Using read_csv from the tidyverse is so easy that I didn’t bother to look at the readr documentation for a long time. However, I’m glad I did, because there is, as they say in the click bait world, one weird trick to get your column types right with read_csv. read_csv (or the other delimited file reading functions like read_tsv) does a brilliant job guessing what column types things are but by default it only looks at 1000 rows. Fine for most datasets, but actually I have more than one dataset where the first 1000 rows are missing, which doesn’t help the parser at all. So do it manually and get it right. But what a pain, all that typing, right? Wrong. Just do this:
testSpec = read_csv("masterTest.csv")
And you’ll get this output automatically:
Parsed with column specification: cols( TeamN = col_character(), Time = col_integer(), TeamC = col_double(), Division = col_integer(), Directorate = col_integer(), Contacts = col_integer(), HIS = col_character(), Inpatient = col_character(), District = col_character(), SubDistrict = col_character(), fftCategory = col_character() )
You’re supposed to copy and paste that into a new call, putting right any mistakes.

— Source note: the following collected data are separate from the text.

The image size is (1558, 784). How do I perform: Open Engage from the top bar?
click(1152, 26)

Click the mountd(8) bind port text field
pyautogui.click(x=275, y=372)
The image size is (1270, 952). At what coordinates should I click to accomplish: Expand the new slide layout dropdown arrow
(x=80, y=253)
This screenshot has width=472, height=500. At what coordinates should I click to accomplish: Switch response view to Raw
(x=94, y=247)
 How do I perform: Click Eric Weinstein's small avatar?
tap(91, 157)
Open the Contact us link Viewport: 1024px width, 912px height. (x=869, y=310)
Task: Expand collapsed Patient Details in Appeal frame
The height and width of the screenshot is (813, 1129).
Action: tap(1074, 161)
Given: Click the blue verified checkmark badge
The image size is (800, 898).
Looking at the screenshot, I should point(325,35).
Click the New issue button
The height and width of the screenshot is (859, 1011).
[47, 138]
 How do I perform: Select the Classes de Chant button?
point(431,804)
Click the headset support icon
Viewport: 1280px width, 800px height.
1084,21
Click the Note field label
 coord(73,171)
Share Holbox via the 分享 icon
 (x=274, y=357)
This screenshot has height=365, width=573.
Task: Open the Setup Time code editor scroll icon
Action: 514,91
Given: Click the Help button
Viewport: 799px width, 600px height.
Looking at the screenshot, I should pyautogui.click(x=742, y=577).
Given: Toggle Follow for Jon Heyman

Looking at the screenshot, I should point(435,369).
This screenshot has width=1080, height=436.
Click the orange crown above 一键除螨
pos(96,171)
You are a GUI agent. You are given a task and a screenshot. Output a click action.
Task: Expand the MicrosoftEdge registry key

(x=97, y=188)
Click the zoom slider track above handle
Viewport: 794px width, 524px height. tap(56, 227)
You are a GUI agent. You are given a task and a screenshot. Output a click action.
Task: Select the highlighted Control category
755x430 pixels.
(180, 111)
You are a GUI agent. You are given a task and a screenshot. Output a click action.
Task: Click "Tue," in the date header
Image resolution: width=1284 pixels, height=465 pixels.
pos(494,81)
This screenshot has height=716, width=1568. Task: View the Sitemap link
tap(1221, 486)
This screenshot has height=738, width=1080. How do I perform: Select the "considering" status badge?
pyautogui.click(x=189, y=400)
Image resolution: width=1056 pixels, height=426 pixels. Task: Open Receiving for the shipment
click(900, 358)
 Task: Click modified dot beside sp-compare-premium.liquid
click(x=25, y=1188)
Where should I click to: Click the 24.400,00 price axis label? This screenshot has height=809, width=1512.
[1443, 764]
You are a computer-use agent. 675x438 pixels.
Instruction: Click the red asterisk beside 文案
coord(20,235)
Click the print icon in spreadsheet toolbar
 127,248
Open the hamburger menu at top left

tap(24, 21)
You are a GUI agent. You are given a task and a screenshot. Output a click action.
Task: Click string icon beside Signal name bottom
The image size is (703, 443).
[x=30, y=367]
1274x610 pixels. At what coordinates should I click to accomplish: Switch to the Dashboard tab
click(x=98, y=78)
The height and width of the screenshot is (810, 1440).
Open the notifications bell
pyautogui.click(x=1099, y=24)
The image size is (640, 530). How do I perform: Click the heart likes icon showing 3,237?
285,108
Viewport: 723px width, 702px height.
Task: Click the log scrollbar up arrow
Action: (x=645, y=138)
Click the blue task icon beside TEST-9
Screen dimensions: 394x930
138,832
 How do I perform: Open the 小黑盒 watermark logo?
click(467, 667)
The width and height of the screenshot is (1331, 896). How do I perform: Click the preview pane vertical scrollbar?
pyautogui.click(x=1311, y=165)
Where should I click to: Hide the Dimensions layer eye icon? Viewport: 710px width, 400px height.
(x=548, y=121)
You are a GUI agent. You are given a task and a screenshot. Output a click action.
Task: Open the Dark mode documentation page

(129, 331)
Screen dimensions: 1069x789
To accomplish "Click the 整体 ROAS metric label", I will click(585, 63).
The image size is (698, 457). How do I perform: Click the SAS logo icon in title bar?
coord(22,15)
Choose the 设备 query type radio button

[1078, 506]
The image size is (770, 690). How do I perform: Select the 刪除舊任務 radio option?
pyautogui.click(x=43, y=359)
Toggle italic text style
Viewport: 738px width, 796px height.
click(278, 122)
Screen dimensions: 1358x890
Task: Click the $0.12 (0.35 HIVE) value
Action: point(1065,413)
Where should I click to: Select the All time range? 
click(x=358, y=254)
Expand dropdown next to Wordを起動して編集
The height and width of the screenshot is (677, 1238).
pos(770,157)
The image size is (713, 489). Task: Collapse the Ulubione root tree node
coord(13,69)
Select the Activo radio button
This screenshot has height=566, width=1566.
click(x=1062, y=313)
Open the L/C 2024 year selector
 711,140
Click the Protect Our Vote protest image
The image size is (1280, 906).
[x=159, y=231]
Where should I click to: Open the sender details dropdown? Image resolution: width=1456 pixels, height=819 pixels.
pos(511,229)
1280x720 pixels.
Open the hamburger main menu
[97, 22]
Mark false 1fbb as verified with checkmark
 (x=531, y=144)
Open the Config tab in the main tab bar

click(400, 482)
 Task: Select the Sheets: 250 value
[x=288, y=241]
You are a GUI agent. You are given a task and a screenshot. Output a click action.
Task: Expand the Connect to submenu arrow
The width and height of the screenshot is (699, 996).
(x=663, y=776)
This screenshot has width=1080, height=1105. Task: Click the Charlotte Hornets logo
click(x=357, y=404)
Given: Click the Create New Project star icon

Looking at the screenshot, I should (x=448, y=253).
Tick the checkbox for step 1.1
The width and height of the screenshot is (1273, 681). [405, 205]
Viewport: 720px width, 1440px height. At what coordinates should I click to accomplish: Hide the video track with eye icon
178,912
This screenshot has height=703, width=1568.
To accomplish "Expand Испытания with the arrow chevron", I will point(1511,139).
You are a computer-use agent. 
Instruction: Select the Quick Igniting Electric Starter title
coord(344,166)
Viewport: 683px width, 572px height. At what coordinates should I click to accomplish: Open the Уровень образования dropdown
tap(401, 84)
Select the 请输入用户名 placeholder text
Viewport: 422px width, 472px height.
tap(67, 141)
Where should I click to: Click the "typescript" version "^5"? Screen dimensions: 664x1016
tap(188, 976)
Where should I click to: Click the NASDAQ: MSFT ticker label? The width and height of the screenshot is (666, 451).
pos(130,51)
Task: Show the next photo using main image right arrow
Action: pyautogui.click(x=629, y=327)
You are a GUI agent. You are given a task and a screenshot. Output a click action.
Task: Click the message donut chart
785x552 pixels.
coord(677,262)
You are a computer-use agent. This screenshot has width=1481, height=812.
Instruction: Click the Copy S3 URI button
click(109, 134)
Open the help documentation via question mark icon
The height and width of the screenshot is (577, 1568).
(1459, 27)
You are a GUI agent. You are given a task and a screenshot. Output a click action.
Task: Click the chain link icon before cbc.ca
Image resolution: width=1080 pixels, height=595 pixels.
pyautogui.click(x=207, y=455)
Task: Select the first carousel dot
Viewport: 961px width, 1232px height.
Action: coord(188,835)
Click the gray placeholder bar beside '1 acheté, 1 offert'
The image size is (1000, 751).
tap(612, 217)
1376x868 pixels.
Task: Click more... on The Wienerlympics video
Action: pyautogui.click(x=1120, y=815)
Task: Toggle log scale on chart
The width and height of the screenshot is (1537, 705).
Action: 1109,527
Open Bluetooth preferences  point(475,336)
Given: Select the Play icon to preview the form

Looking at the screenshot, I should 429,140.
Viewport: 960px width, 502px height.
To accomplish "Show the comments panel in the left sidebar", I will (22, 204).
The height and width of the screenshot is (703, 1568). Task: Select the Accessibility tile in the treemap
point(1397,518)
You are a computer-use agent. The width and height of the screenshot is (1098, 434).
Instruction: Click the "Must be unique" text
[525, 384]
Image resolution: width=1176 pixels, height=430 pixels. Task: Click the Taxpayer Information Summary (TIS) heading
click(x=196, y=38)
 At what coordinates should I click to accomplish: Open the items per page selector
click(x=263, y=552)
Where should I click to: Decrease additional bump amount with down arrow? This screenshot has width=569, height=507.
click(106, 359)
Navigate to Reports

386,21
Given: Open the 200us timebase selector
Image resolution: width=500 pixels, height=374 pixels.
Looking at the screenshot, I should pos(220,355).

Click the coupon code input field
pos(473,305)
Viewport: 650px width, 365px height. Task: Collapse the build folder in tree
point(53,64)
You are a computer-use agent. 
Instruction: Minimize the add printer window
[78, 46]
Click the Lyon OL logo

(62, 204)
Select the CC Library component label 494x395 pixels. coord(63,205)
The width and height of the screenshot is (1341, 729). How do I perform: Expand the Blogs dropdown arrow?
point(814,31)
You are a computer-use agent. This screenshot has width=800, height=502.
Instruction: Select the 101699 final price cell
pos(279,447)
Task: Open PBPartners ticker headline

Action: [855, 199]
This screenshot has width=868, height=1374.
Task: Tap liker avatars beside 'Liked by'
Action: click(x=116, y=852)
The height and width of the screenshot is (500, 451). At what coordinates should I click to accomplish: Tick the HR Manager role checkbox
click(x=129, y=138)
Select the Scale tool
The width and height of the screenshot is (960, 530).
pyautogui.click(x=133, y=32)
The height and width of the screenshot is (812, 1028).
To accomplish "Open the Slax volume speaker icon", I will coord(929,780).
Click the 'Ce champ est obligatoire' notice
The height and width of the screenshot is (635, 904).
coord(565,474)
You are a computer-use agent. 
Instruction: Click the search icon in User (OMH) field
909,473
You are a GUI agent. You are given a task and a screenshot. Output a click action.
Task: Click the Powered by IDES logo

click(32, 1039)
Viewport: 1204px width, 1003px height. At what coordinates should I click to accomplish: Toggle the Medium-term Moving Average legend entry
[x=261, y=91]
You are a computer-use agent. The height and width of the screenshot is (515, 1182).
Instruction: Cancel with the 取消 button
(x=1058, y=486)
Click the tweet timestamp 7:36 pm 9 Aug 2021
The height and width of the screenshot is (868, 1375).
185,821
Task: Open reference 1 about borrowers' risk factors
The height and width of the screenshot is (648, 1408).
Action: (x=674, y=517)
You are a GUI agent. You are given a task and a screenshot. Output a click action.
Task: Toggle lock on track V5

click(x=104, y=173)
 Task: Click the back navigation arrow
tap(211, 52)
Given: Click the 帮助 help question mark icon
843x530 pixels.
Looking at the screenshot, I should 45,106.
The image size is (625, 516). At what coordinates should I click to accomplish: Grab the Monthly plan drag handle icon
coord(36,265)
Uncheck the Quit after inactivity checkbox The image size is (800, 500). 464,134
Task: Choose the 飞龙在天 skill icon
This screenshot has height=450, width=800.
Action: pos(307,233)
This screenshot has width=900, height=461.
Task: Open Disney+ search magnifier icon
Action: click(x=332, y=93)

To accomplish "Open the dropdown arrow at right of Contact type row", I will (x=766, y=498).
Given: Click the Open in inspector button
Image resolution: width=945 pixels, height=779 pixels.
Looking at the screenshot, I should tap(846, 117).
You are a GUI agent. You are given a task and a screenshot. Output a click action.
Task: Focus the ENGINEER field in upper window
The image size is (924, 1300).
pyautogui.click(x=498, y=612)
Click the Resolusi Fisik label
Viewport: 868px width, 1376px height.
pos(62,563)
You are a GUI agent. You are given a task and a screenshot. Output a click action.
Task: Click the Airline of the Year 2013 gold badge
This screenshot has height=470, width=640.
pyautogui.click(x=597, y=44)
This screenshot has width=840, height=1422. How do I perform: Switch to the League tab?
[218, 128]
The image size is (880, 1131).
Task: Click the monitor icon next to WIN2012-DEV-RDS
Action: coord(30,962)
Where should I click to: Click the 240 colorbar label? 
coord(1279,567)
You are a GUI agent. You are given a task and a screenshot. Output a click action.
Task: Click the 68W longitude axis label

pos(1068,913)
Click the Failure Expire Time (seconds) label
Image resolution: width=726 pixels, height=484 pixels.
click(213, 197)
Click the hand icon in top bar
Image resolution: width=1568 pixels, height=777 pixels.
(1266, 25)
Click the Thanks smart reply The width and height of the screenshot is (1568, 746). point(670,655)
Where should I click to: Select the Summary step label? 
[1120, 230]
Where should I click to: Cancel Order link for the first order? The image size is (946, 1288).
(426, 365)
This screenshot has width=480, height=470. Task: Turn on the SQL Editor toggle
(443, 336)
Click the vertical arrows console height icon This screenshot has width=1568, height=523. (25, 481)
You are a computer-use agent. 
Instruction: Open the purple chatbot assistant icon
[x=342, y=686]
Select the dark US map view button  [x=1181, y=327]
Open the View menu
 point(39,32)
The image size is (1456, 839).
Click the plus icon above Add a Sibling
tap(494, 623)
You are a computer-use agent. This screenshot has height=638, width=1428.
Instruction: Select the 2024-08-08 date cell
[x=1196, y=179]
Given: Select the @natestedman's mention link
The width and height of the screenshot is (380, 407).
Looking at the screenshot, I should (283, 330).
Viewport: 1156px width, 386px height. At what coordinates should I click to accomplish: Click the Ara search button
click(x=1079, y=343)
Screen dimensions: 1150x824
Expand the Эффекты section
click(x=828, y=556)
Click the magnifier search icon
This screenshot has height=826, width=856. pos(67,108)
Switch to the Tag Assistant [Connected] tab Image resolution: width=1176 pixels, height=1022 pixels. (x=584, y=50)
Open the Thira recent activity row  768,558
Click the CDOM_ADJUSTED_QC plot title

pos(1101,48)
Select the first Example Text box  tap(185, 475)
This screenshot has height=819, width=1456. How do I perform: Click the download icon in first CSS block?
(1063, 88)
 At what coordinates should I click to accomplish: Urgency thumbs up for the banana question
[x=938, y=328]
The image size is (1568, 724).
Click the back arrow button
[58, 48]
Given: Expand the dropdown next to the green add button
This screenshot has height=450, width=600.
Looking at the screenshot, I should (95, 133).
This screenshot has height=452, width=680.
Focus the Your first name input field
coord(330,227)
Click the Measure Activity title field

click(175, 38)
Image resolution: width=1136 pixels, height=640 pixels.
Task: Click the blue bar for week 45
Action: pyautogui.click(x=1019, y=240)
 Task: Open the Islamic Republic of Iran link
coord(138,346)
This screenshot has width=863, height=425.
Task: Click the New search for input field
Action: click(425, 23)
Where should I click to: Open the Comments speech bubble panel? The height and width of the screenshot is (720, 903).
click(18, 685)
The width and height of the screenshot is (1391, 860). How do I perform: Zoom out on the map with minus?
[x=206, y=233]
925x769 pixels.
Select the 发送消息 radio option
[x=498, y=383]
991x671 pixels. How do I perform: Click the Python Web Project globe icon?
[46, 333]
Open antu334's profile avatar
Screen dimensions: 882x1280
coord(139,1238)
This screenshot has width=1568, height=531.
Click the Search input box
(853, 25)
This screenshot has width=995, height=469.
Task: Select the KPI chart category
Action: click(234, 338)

And in fact there is one, in this very spreadsheet, the parser incorrectly guesses that Inpatient is character when it is in fact integer- because the first 1000 rows are missing.
So just copy all that into a new call and fix the mistake, like this:
testSpec = read_csv("masterTest.csv", col_types = cols(TeamN = col_character(), Time = col_integer(), TeamC = col_double(), Division = col_integer(), Directorate = col_integer(), Contacts = col_integer(), HIS = col_character(), Inpatient = col_integer(), District = col_character(), SubDistrict = col_character(), fftCategory = col_character() ))
If you’re still having problems, you can have a look using problems(testSpec).
Absolute pure genius. The more I use the tidyverse, the more I know about it, and the more I know about it, the more I love it.